Eché un vistazo al terreno brumoso donde había aterrizado. ¡Césped! Vi siluetas de álamos en la distancia. No había caído en el bosque, sino en plena civilización. Distinguí gradualmente la forma de una casa grande. También oí voces.
Asustada, me arrastré hacia unos arbustos. Detrás se oía ruido de agua. Al mojarme la cabeza en el riachuelo, la adrenalina disipó mi confusión. Me lavé manos y cara. Luego fui hacia la casa bordeando un jardín. La persona que había pronunciado la contraseña ya no estaba. Me había quedado sola.
Voces. En francés y en alemán. Al acercarme a una verja, vi varias limusinas negras estacionadas alrededor de un camino de acceso muy grande, en forma de herradura. Por dentro, la casa estaba muy iluminada. Un coche cruzó la verja y se acercó. Me escondí entre los arbustos, aguantando la respiración.
Las puertas del coche se abrieron. Oí la voz de un soldado alemán borracho.
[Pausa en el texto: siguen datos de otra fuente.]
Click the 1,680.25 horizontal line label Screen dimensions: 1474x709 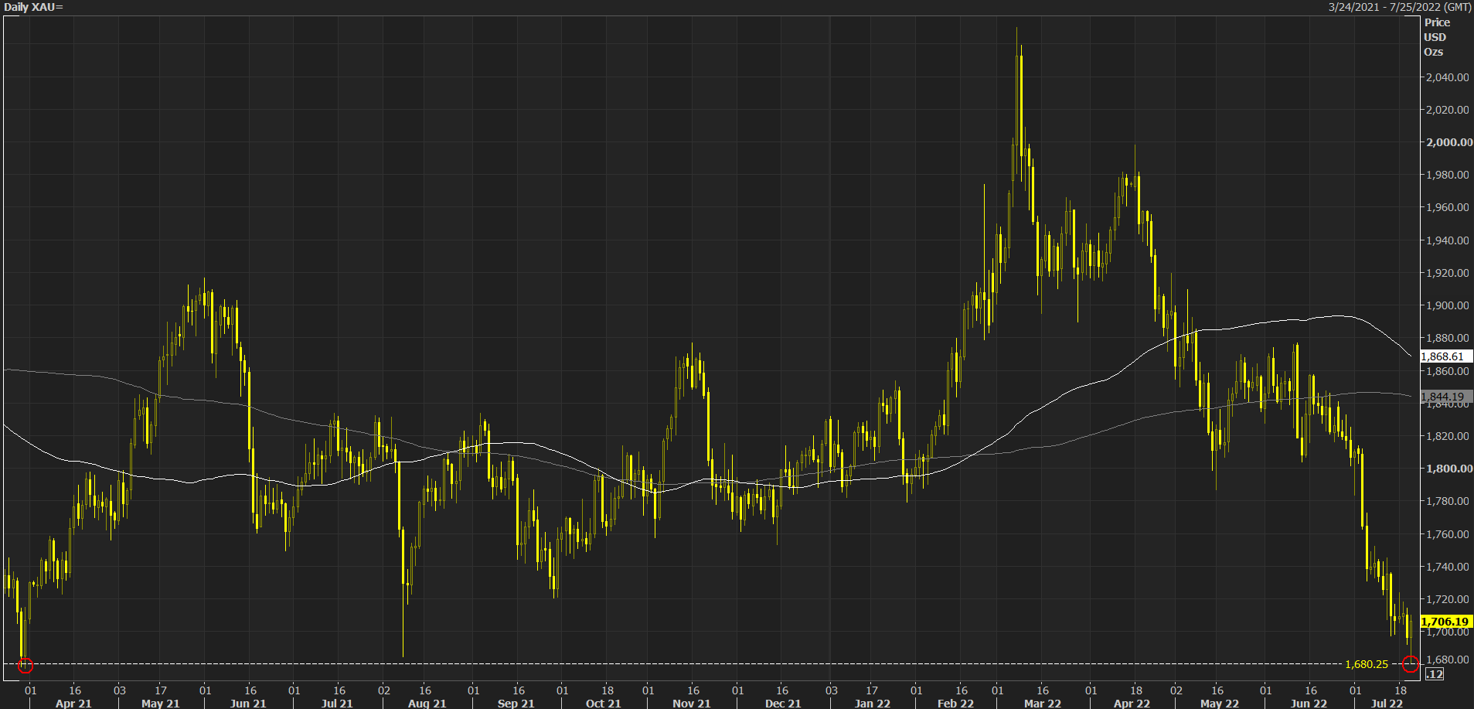point(1367,664)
Luego bajaron otros dos y caminaron hacia mí. ¿Me habían visto? ¿Moriría o caería prisionera a los pocos minutos del principio de mi misión?
Mis dedos abrieron el cierre de un bolsillo. Busqué la moneda de cianuro, más decepcionada que asustada. Los pasos se interrumpieron. Oí el ruido de un chorro de pipí sobre el borboteo del agua, cerca, en los arbustos.
—¡Por la gloriosa unión francoaria! —gritó un soldado.
—Por el culo de nuestra anfitriona —dijo el otro.
—Cállate, burro —dijo el primero—. ¿Y si nos oyen?
—Pues depende del sexo que sean. O nos las tiramos, o les pegamos un tiro.
Volvieron al coche, que avanzó lentamente hacia la fachada de la casa. Todo volvía a estar en silencio. Me había quedado sola entre la vegetación.
Tonta, me dije. Debería haber aceptado la propuesta de Johnston de quedarme en Inglaterra. Me horrorizaba volver a estar cerca de los nazis. Seguían teniendo el mismo poder. Podían destruirme, como a mi familia. La idea de que hubiera algún modo de luchar contra ellos era una locura.
No tenía ni idea de dónde estaba. ¿Y Roger y Poincaré? ¿Habían aterrizado cerca? ¿Y si los franceses nos habían delatado a la Gestapo? Saber la contraseña no significaba nada. Podía averiguarse con torturas. ¿A qué distancia estaba París? Quizá lo mejor fuera esconderme unos días en el bosque y presentarme en el refugio de emergencia de París. Suponiendo que llegara, claro…
Oí arrancar dos motores seguidos. Lo que estaba ocurriendo dentro de la casa llegaba a su fin. Reconocí el olor de mi propio miedo. Con los nervios al límite, me agazapé entre los arbustos y me arrastré como un animal herido.
—Vinnie —susurré—. Oh, Vinnie…
Sabía que no volvería a verlo. Mia Levy ya no existía.